Die kleinen Orte rund um den Comer See im Nordosten Italiens wurden zu Ostern von Touristinnen und Touristen überrannt, was nicht nur zu Warteschlangen vor Restaurants und voll belegten Stränden geführt hat: Wegen der verstopften Straßen konnten italienische Pendlerinnen und Pendler ihre Arbeitsstätten in der Schweiz nicht erreichen. Es gab kein Durchkommen, wie die Tageszeitung "La Stampa" berichtet. Um solche Zustände im Sommer zu vermeiden, wird jetzt nach einer Lösung gesucht. So forderte der Bürgermeister von Tremezzina, Mauro Guerra, die Verwaltung auf, stärker in die Verkehrsströme einzugreifen. "Es ist wichtig, außerordentliche Bestimmungen für das Verbot oder die Beschränkung des Schwerverkehrs zu erlassen, vor allem für Reisebusse, aber auch in Bezug auf Fahrzeuge wie Lastkraftwagen, Sattelschlepper und so weiter", heißt es laut "La Stampa" in einer entsprechenden offiziellen Mitteilung.

Auch manche Hotspots in Südtirol leiden unter dem Touristenverkehr, auch hier werden Maßnahmen ergriffen.
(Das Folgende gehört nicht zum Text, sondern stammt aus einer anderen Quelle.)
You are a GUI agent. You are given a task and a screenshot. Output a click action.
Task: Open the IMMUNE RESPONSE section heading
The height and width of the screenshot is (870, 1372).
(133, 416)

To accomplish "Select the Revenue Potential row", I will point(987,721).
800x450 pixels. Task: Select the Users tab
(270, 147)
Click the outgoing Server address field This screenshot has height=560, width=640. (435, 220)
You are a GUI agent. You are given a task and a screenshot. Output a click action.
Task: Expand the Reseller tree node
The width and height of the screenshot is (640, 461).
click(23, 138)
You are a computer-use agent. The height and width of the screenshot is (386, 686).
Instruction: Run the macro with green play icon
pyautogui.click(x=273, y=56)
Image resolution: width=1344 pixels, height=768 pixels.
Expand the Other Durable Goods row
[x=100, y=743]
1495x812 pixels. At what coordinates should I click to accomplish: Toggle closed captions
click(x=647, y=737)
Auf südtirol.com ist nachzulesen, dass die Zufahrt zum Pragser Wildsee vom 10. Juli bis zum 20. September für den Individualverkehr gesperrt sein wird. "Dann ist das Tal nur zu Fuß, mit dem Rad, gegen Vorweis einer Parkplatzreservierung oder einer gültigen Durchfahrtsgenehmigung erreichbar", heißt es auf der Homepage. Der Zugang zur Seiser Alm ist tagsüber ebenfalls für private Fahrzeuge mit Ausnahme von Einheimischen und Gästen mit Hotelreservierung gesperrt.

Betten-Obergrenze

Südtirol habe "die Grenze dessen erreicht, was es ertragen kann", sagte Arnold Schuler, der für den Tourismus in der Region zuständig ist, dem US-Sender CNN. Um den Overtourism zu bekämpfen, begrenzt Südtirol die Anzahl der Betten auf das Niveau von 2019. Knapp 23.000 Betten wurden für 2019 offiziell registriert. Bis 30. Juni können Eigentümerinnen und Eigentümer von Unterkünften den Behörden melden, wie viele Personen sie in dem Jahr tatsächlich untergebracht haben. Auf dieser Grundlage wird dann eine Obergrenze an Betten festgelegt, die nicht überschritten werden darf. Wer eine neue Unterkunft eröffnen möchte, muss warten, bis eine andere schließt und die Plätze neu verteilt werden. 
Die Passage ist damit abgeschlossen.